Professor Dr. M. Tahir Khalily Islamabad based Clinical Psychologist, who recently published his book “Gadget Free Life”, a step-by-step guide to recognize and deal with mobile phone addiction has said that the smartphone addiction was just like drug addictions. While sharing statistics, he said, “Pakistan has the highest usage of smartphone i.e., 55.7% as compared to other countries i.e., Switzerland 16.90%, Spain 12.50%, France 21.59%, UK 10%, India 39.44% and Korea 35.20%.”
He said that the study has assessed 12 sessions of indigenously adapted cognitive– behavioral therapy for excessive smartphone use (IACBT-ESU). He said that a single-blind randomized controlled trial was conducted in students (12 to 19 years of age) to examine the potential beneficial effects of IACBT-ESU (n= 62). The symptoms of depression, anxiety, stress, and peer relations were also compared between the two groups, he added.

Dr. Khalily said that the IACBT-ESU group demonstrated significant reductions in excessive smartphone use with reduced symptoms of depression, anxiety, stress, hyperactivity, and emotional difficulties at both trial end and at 3-month follow-up compared with control participants.

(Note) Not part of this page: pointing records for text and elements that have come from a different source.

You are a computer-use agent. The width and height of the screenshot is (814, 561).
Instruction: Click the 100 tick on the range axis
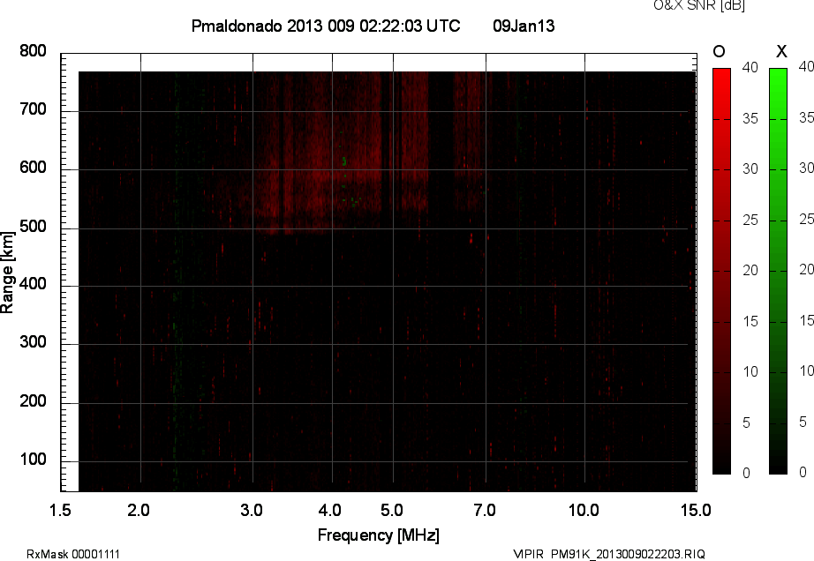[33, 461]
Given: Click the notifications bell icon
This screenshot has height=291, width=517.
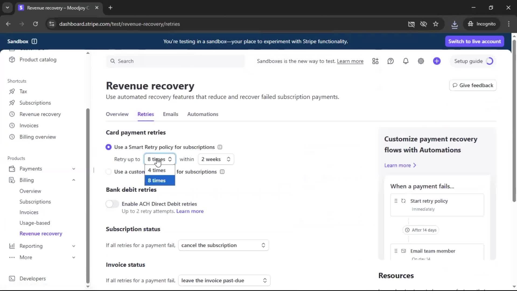Looking at the screenshot, I should 406,61.
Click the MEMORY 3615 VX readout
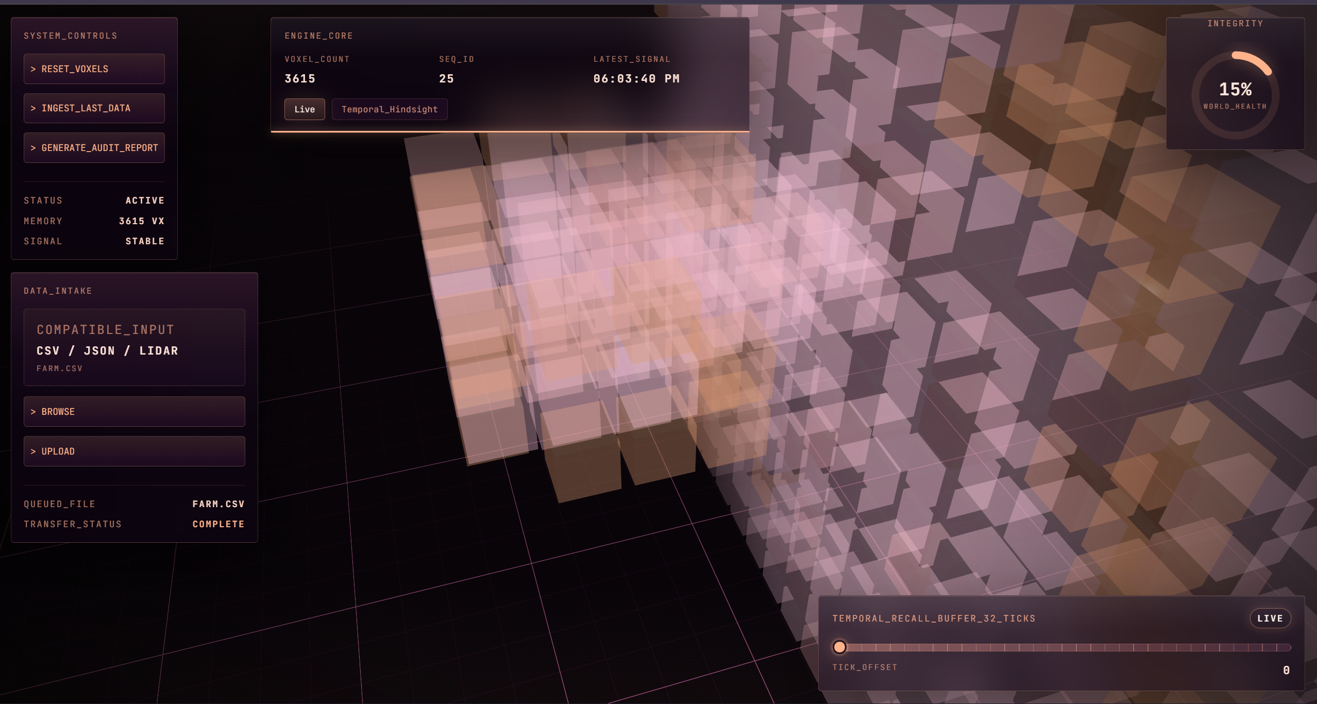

The IACBT-ESU was associated with reduced excessive smartphone use and improved psychological well-being with beneficial findings maintained three months after the trial’s end, he added. A resident of Islamabad Sajjad Ali while talking to the agency has said that the addictive use of the device caused depression, anxiety, mental stress, sleep disorders, headache, shortness of temper, decreased attention, road accidents and wastage of precious time.

He said, “We have not yet learnt the proper use of mobile phone technology.” It was essential for parents to monitor the online stuff watched by their kids on the electronic gadgets to avoid long term issues, he added.